Consignes:
1. Répondez aux questions suivantes d'après le passage sur l'album C'est pas des LOL :
(a) Combien de nouveaux titres cet album compte-t-il ?
(b) En quelle année et avec quel projet Jul est-il arrivé dans le rap ?
(c) Quel artiste a repris un texte de Jul en acoustique ?
2. Rédigez la suite du passage sur l'album C'est pas des LOL, à partir de sa dernière phrase.

Passage:
----

Eh oui la team, le s est bien de retour. Juste après avoir usé votre voix place Sébastopol pour préparer le prix de l’ambiance, le double-album de notre cher Saint Jean La Puenta sortait comme une bombe sur toutes les plateformes de streaming. Juste six mois après son dernier album Rien 100 Rien qui en avait surpris plus d’un et en plein lancement de son label du même nom, le J est de retour. Comme pour La zone en personne, C’est pas des LOL est un double album : deux disques au prix d’un pour compenser l’absence d’un album gratuit cette année.
Le plus productif des rappeurs français est égal à lui-même pour son 18ème album, avec 38 nouveaux titres. Depuis son arrivée dans le rap en 2014 avec Dans ma paranoïa, Jul n’a cessé d’enchaîner les projets et d’accumuler les sons tous plus cultes les uns que les autres. Alors qu’il achève la grosse partie de sa tournée en ayant RE-TOU-RNÉ les plus grandes villes de France et avant d’embraser le Vélodrome de Marseille en Juin prochain, l’ovni vient régaler ses fans toujours plus nombreux avec cet album qui ose. Moins d’autotune, de fautes de conjugaisons, des textes plus personnels et un flow surprenant… Vous l’avez compris, C’est pas des LOL est pour moi une vraie réussite – en toute objectivité – après un Rien 100 Rien déjà très encourageant.
« Une critique de Jul ? ». Eh oui, en 2019 taper sur Jul n’a plus lieu d’être. Il a su évoluer et est désormais reconnu comme une figure incontournable du rap français soutenu par plus d’un artiste. De Fianso à Vald, en passant par Eddy de Pretto (qui a repris un de ses textes en acoustique), Nekfeu et même jusqu’à Booba (un projet qui a été avorté faute de temps), beaucoup d’artistes soutiennent le J. Ma critique a donc pour unique but de prendre du recul sur le travail (acharné, sans rire) de Saint-Jean la Puenta, et ne pas le tacler sans même prendre connaissance de son incroyable évolution marquée par ce double-album. Quid de son travail alors ?

----

Données:
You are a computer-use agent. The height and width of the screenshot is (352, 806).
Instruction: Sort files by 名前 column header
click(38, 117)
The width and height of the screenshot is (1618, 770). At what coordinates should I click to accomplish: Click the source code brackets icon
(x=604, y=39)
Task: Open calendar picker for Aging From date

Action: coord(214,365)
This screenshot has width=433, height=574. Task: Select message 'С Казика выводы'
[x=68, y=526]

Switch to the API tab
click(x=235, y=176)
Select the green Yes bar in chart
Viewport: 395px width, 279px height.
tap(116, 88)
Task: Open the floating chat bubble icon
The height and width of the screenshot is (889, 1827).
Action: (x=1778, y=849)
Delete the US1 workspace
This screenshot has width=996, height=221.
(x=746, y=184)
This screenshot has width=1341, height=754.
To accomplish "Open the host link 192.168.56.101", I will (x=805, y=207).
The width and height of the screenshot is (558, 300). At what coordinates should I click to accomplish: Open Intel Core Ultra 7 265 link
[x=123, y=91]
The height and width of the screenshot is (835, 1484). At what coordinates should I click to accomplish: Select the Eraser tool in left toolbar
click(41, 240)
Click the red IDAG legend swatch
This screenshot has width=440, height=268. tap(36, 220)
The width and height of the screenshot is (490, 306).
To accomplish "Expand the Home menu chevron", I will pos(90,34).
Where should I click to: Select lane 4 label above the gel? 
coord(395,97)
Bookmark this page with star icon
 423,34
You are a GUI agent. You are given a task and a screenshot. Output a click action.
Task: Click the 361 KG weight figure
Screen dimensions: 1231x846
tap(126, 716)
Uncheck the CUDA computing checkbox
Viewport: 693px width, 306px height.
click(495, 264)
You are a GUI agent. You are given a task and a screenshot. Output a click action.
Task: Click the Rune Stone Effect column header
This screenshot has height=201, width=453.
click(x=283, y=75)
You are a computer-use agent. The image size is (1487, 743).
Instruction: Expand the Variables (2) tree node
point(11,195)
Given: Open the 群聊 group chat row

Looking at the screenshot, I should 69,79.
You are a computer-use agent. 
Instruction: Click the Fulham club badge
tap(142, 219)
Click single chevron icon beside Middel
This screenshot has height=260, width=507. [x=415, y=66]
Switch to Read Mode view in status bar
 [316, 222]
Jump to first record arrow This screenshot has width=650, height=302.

----

Corrigé de l'exercice:
1.
(a) Il compte 38 nouveaux titres.
(b) Jul est arrivé dans le rap en 2014 avec Dans ma paranoïa.
(c) C'est Eddy de Pretto.

2.
Un album surprenant
Cet album ose et c’est du gros cassage de nuques, placé sous le signe de l’audace à l’instar d’un « Ibiza » sorti de nulle part. Jul est généreux une nouvelle fois en offrant 38 morceaux au total -avant une potentielle réédition ?- et des featurings novateurs. C’est aussi là que l’on retrouve l’audace : en plus de proposer des textes mieux écrits, présentant un vrai intérêt et de se détacher de l’auto-tune, le J s’éloigne des grosses têtes du raps français -Mister You à l’époque, Soprano, Alonzo, L’Algérino, Maître Gims, Ninho ou Vald– pour se rapprocher de nouvelles figures. En plus des traditionnels Moubarak et TK, ce sont donc Jimmy Sax, A-Deal, Milko, Houari GP, Kamikaze et le K, mais aussi les étoiles filantes Gambi et Vladimir Cauchemar qui ont collaboré… Très solide.
Très complet, cet album cherche à faire plaisir à tout le monde avec des bangers, des gros tubes (les évidents « Ibiza », « Beuh magique », mais aussi l’incroyable « Crocodile »), des gros sons de lovers mais moins nombreux que d’habitude, (« mon bébé d’amour ») des sons mélancoliques (« Oh maman »), de la trap, du old-school, de la variété… Une vraie mine d’or.
Mais c’est aussi par ses titres calmes et par un flow bien plus travaillé que Jul surprend. Ce dernier apparaît libéré dans cet album. Il fait ce qui lui plait sans se forcer à être quelqu’un d’autre, contrairement à ce que j’avais ressenti dans son autre double-album La zone en personne beaucoup trop long, excessivement répétitif et avec des sons sortant du lot à compter sur les doigts d’une main. J’avais peur pour C’est pas des LOL. Mais il apparaît que le J a appris. Son évolution qu’il avait déjà initié avec Rien 100 Rien atteint ici son apogée : chaque son apporte sa part à l’univers de l’ovni et avec très peu de temps morts dans tout l’album (ce qui est fort pour un disque de 38 titres).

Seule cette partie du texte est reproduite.